Cidades

Bombeiro presta depoimento à polícia após ter agredido jovem que denunciou assédio

O caso aconteceu na sexta-feira (18), quando Jair Reis Canhête, de 25 anos questionou o militar depois de ter visto ele tocar no cabelo de uma jovem, no sábado

diario da manha

O 1º sargento Guilherme Marques Filho, do Corpo de Bombeiros Militar do Distrito Federal, prestou depoimento na 12ª Delegacia de Polícia de Taguatinga na terça-feira (22), após ter sido flagrado por câmeras de segurança agredindo e ameaçando Jair Reis Canhête, de 25 anos. O jovem havia denunciado o bombeiro por assédio contra uma passageira do metrô.

O caso aconteceu na sexta-feira (18), quando Jair questionou o militar depois de ter visto ele tocar no cabelo de uma jovem, no sábado. Quando os dois saíram da estação, Guilherme perseguiu Jair e, com uma arma, o ameaçou e deu dois tapas na cabeça do rapaz.

Segundo o delegado-chefe da 12ª DP, Josué Ribeiro, o suspeito alegou em depoimento que se confundiu com uma conhecida e negou que houve assédio”, disse o delegado.

De acordo com informações da Polícia Civil, as investigações devem ser concluídas em até 30 dias e mais depoimentos serão colhidos para auxiliar na coleta de provas.

O assédio cometido pelo bombeiro

Para a TV Globo, a jovem que diz ter sido assediada confirmou a versão de Jair. Segundo ela, no dia a jovem estava a caminho de um shopping, no Guará, quando foi tocada pelo bombeiro. Ela preferiu não ter a identidade divulgada.
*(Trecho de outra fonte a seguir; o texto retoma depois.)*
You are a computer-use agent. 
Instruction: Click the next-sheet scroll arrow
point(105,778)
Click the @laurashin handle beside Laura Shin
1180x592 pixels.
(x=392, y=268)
“Estava na fila para comprar a passagem, quando um senhor [o bombeiro] chegou e passou a mão no meu cabelo. Perguntei o que tinha acontecido e ele saiu de costas, sorrindo”, disse.

Ao encontrar novamente o bombeiro, a moça disse que ele estava sendo questionado por Jair. “Nessa hora, o senhor se apresentou como militar, disse que estava armado e negou o crime, falando que tinha esbarrado em mim.”
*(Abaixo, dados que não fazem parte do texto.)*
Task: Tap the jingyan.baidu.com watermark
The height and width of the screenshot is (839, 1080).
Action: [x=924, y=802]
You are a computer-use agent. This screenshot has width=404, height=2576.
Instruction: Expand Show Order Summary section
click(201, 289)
“Sei que ele chegou perto de mim e passou a mão no meu cabelo. Ele não é uma pessoa conhecida e não dei liberdade para que fizesse isso comigo”, contou.

Agressões

As agressões contra Jair Reis Canhête ocorreram em uma loja de Taguatinga. Na hora dois funcionários do local saíram, assustados, ao verem o militar apontando uma arma, e dando tapas na cabeça do jovem, e, também aos gritos, o bombeiro chamou a vítima de “safado e vagabundo”. Ele ainda disse para que Jair Reis Canhête saísse para a rua.

“Eu fiquei na estação durante 10, 15 minutos e fui para casa. Só que, quando eu estava indo pra casa, ele estava escondido perto de uma escola e tentou me abordar, com a arma em punho. Quando eu vi isso, tentei correr para dentro da loja e fiquei lá dentro. Fiquei posicionado em frente à câmera pra que pudesse pegar toda a ação dele”, disse o programador.

Jair disse ainda que o bombeiro acariciou o cabelo da jovem. “Depois disso, olhou com aquele olhar de: ‘Você gostou?’. Aquele olhar bem sacana mesmo. Ela ficou ficou pasma, ficou traumatizada. Foi essa a minha revolta, por isso que eu tomei toda essa ação”, lembrou Jair Reis Canhête.